Erkelenz: Kein AstraZeneca mehr für Personen unter 60 Jahren – Kreis reagiert auf schwere Fälle

Kreis Heinsberg. Das Gesundheitsamt des Kreises Heinsberg hat in Abstimmung mit dem Krisenstab und der ärztlichen Leitung des Impfzentrums in Erkelenz sowie das Land NRW entschieden, dass der Impfstoff des Herstellers AstraZeneca nicht mehr an Personen der Altersgruppe unter 60 Jahre verimpft werden darf.

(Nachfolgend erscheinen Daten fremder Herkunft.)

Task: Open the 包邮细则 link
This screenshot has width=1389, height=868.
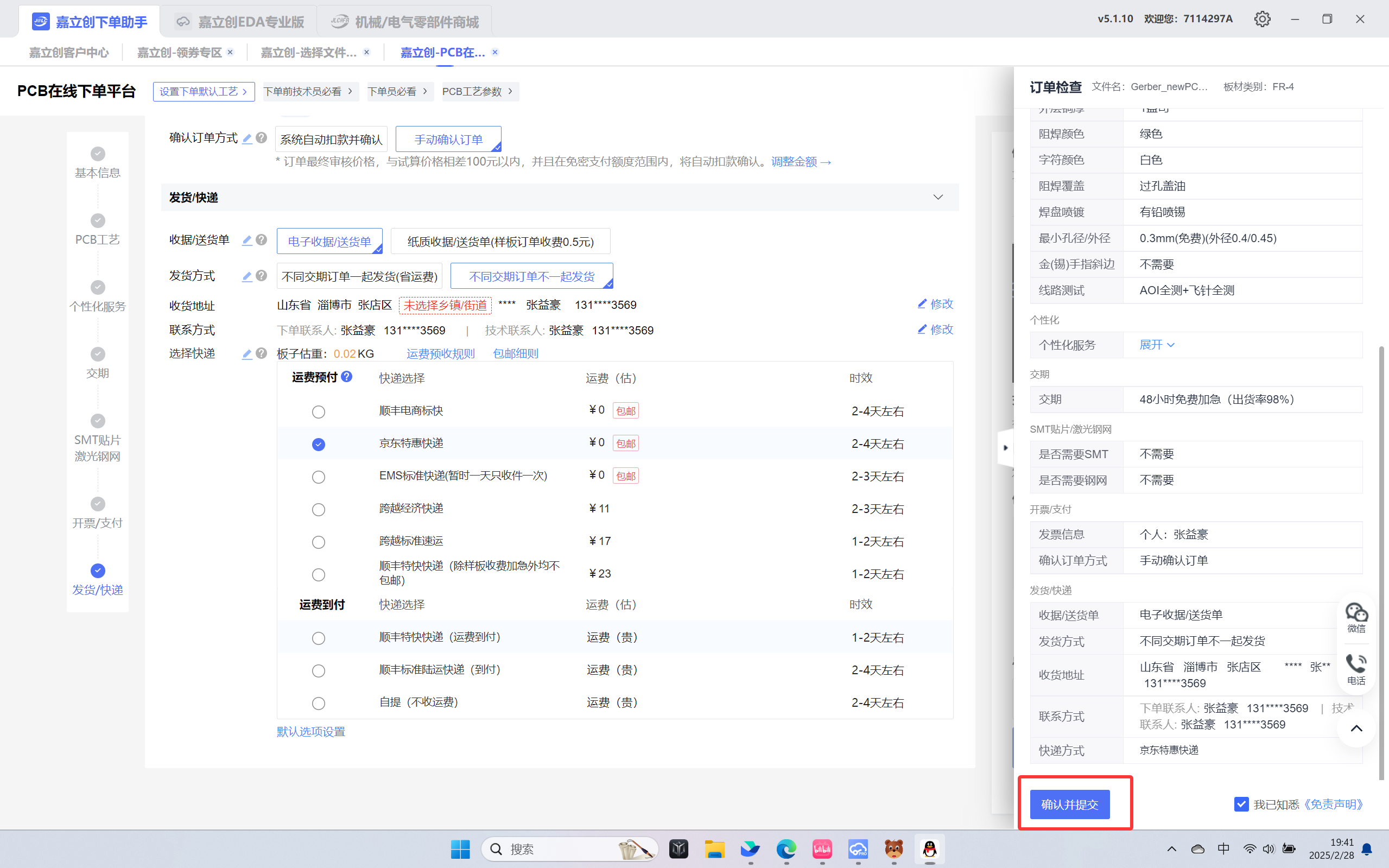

Nach Bekanntwerden von zwei schweren Fällen von Komplikationen nach einer Impfung mit „COVID-19 Vaccine AstraZeneca“ im Kreis Euskirchen und einem Fall im Kreis Heinsberg sowie weiteren Verdachtsfällen wurden heute Vormittag die Impfungen bei Frauen unter 55 Jahren ausnahmslos auf den Impfstoff von Biontech umgestellt.

In diesem Zusammenhang weist der Kreis Heinsberg darauf hin, dass Geimpfte sofort einen Arzt aufsuchen sollen, wenn sie nach der Impfung Symptome wie Kurzatmigkeit, Brustschmerzen, Beinschwellungen oder anhaltende Bauchschmerzen entwickeln. Außerdem sollten alle Personen, die nach der Impfung neurologische Symptome aufweisen, wie starke oder anhaltende Kopfschmerzen oder Sehstörungen, oder bei denen nach einigen Tagen auf der Haut Blutergüsse (Petechien) außerhalb der Impfstelle auftreten, umgehend einen Arzt aufsuchen.

Wie mit den Zweitimpfungen mit AstraZeneca umzugehen ist, wird später geklärt. Diese Impfungen stehen Ab Mai an.